▶ [ЗАДАЧИ]:
• a. Ответьте по фрагменту о Канарисе:
(i) К каким эшелонам власти не принадлежал Канарис?
(ii) Кем Канарис чувствовал себя до последней минуты, судя по его последнему посланию датскому соседу?
(iii) Во имя какой цели трудился Канарис?
• b. Перепишите все записи из блока ниже, заменив "Leave balance" на "Vacation balance", а остальное оставьте без изменений. Изображения в ответ не включайте.
──────── ИСХОДНЫЙ ТЕКСТ ────────
Поле деятельности Канариса было гораздо уже, чем досталось Талейрану, который оказал решающее влияние на формирование облика Европы на целое столетие вперед. Канарис не принадлежал к высшим эшелонам власти Третьего рейха. И хотя полем его служебной деятельности был весь земной шар, Канарис мог лишь косвенно влиять на происходящие в мире крупные события. И такая роль соответствовала характеру Канариса и отвечала его желаниям. Канарис был рад служить делу, которое регулировало его поведение, и не ощущал потребности замышлять и осуществлять какие-то эпохальные проекты. Последнее послание Канариса датскому соседу свидетельствует о том, что он до последней минуты чувствовал себя кадровым военным, а не политиком, хотя его деятельность за последние девять лет была скорее именно политического свойства. При этом он прекрасно сознавал, что как раз работа в военной разведке связана с повышенной ответственностью перед государством и самим собой. Он работал не ради жалованья или ради карьеры, не видел в своей должности лишь очередную ступень лестницы, ведущей наверх; Канарис трудился изо всех сил во имя благородной цели – благополучия Германии.
──────── ПРЕДСТАВЛЕННЫЕ ДАННЫЕ ────────
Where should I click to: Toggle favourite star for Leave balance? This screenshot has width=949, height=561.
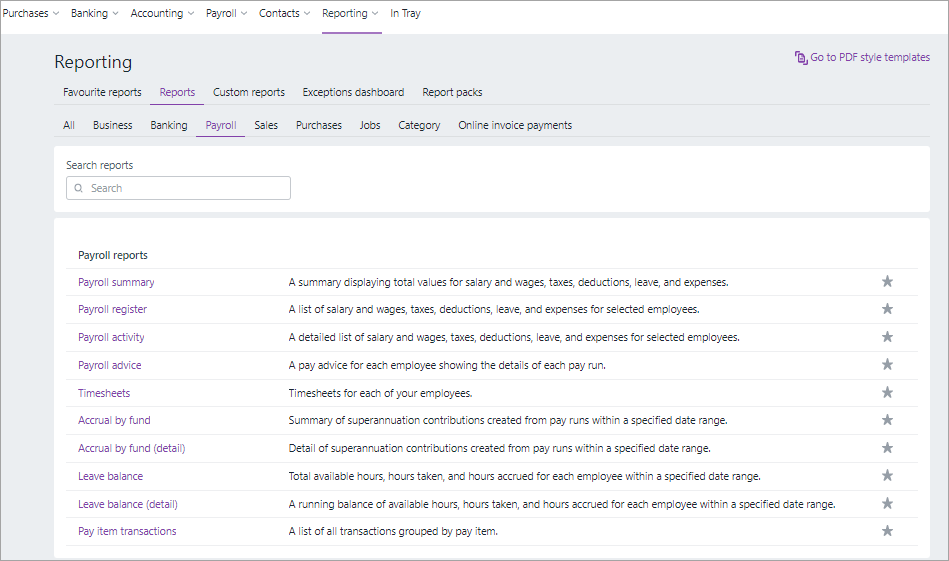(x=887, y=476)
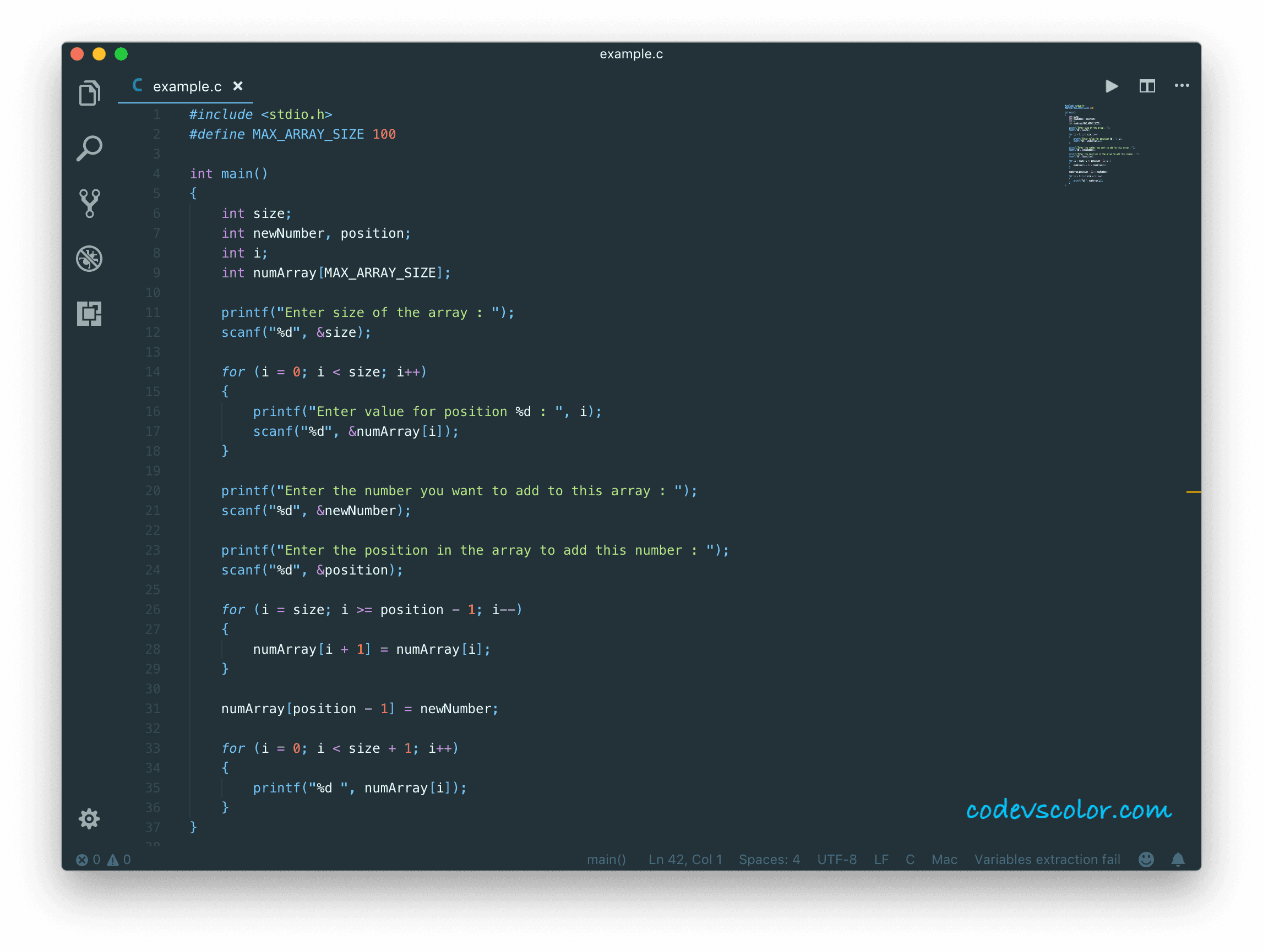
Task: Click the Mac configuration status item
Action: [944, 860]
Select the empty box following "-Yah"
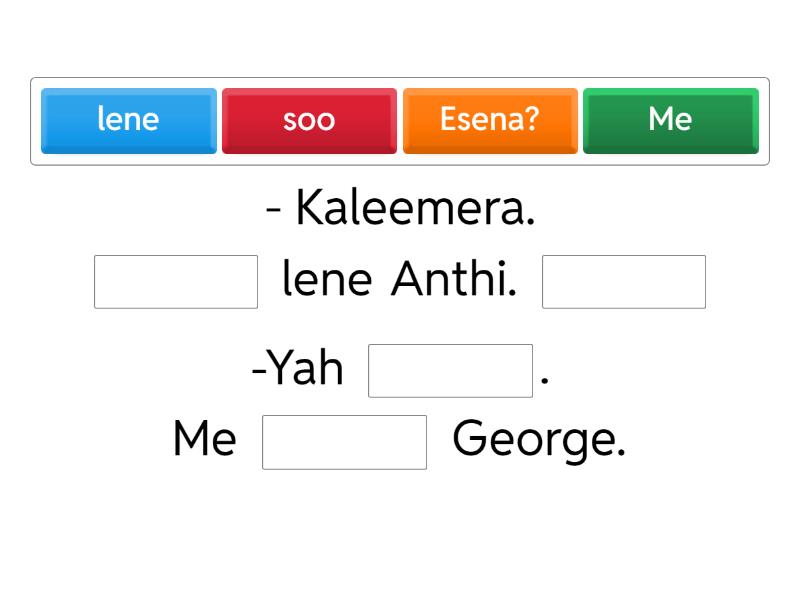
────────
▶ [ОТВЕТЫ К ЗАДАЧАМ]:
• a.
(i) К высшим эшелонам власти Третьего рейха.
(ii) Кадровым военным, а не политиком.
(iii) Во имя благополучия Германии.

• b.
Where should I click to: Toggle favourite star for Vacation balance? This screenshot has width=949, height=561.
(x=887, y=476)
Task: Click the Mac configuration status item
Action: [944, 860]
Select the empty box following "-Yah"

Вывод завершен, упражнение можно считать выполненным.